Pero esto constituía nada más el principio. Pronto descubrí que eran
pocas las personas que querían aceptar la mayor parte de los libros que
yo había comprado cuidadosamente a través de los años perdiendo tiempo y
dinero. Si bien esto me reconcilió algo con el género humano al
descubrir que el mero afán de acumular no era una aberración tan
generalizada, me causó las molestias consiguientes, por cuanto una vez
decidido a ello, deshacerme de esos libros se convirtió en una necesidad
espiritual apremiante. Un incendio como el de la Biblioteca de
Alejandría, al que están dedicados estos recuerdos, es el camino más
llano, pero resulta ridículo y hasta mal visto quemar quinientos libros
en el patio de la casa (suponiendo que la casa tuviera). Y se acepta que
la Inquisición quemara gente, pero la mayoría se indigna de que quemara
libros. Ciertas personas aficionadas a estas cosas me sugirieron donar
todos esos volúmenes a tales o cuales bibliotecas públicas; pero una
solución tan fácil le restaba espíritu aventurero al asunto y la idea me
aburría un poco, además de que estaba convencido de que en las
bibliotecas públicas serían tan inútiles como en mi casa o en cualquier
otro sitio.
Tirarlos uno por uno a la basura no era digno de mí, de los libros, ni
del basurero. La única solución eran mis amigos. Pero mis amigos
políticos o sociólogos poseían ya los libros correspondientes a sus
especialidades, o eran enemigos de ellos en gran cantidad de casos; los
poetas no querían contaminarse con nada de contemporáneos suyos a
quienes conocieran personalmente; y el libro sobre erotismo era una
carga para cualquiera, aun despojado de sus ilustraciones francesas.
Sin embargo, no quiero hacer de estos recuerdos una historia de falsas
aventuras supuestamente divertidas.
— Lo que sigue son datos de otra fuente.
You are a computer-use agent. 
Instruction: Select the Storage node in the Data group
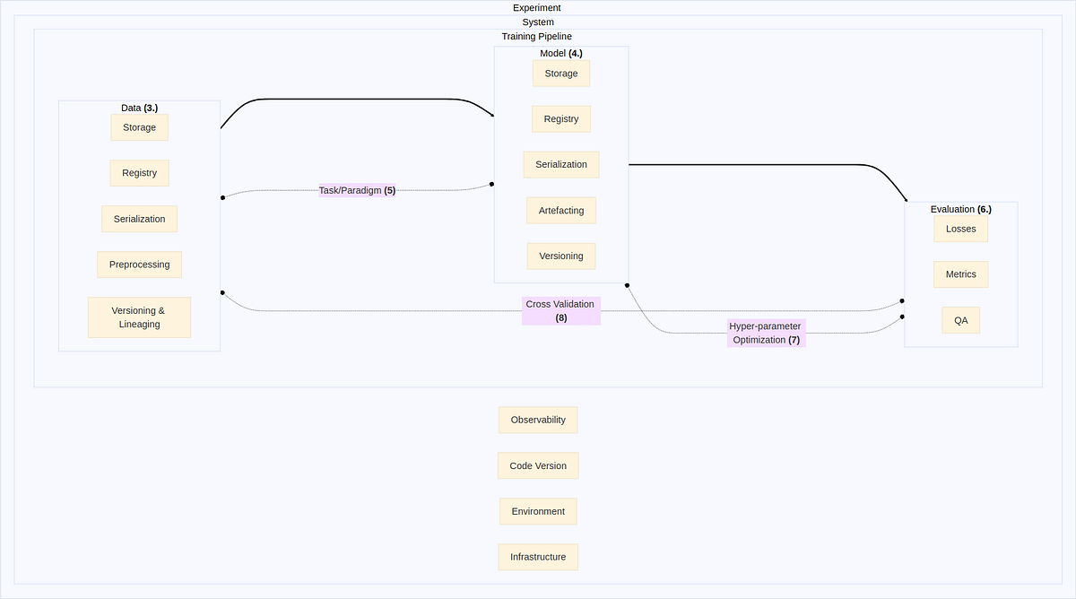point(139,127)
Lo cierto es que de alguna manera
he ido encontrando espíritus afines al mío que han aceptado llevarse a
sus casas esos fetiches, a ocupar un lugar que restará espacio y oxígeno
a los niños, pero que darán a los padres la sensación de ser los
depositarios de un saber que en todo caso no es sino el repetido
testimonio de la ignorancia o la ingenuidad humanas.
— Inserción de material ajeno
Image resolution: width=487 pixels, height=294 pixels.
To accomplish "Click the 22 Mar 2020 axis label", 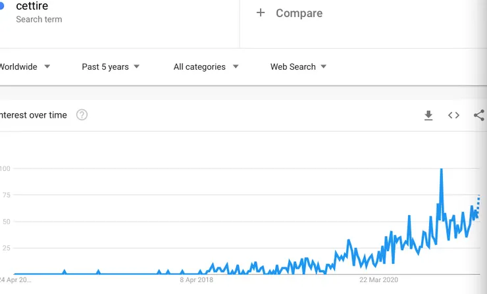I will tap(378, 280).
Mi optimismo me llevó a suponer que, al terminar estas líneas, comenzadas
hace quince días, en alguna forma justificaría cabalmente su título; si
el número de quinientos que aparece en él es sustituido por el de veinte
(que empieza a acortarse debido a una que otra devolución por correo),
ese título estará más apegado a la realidad.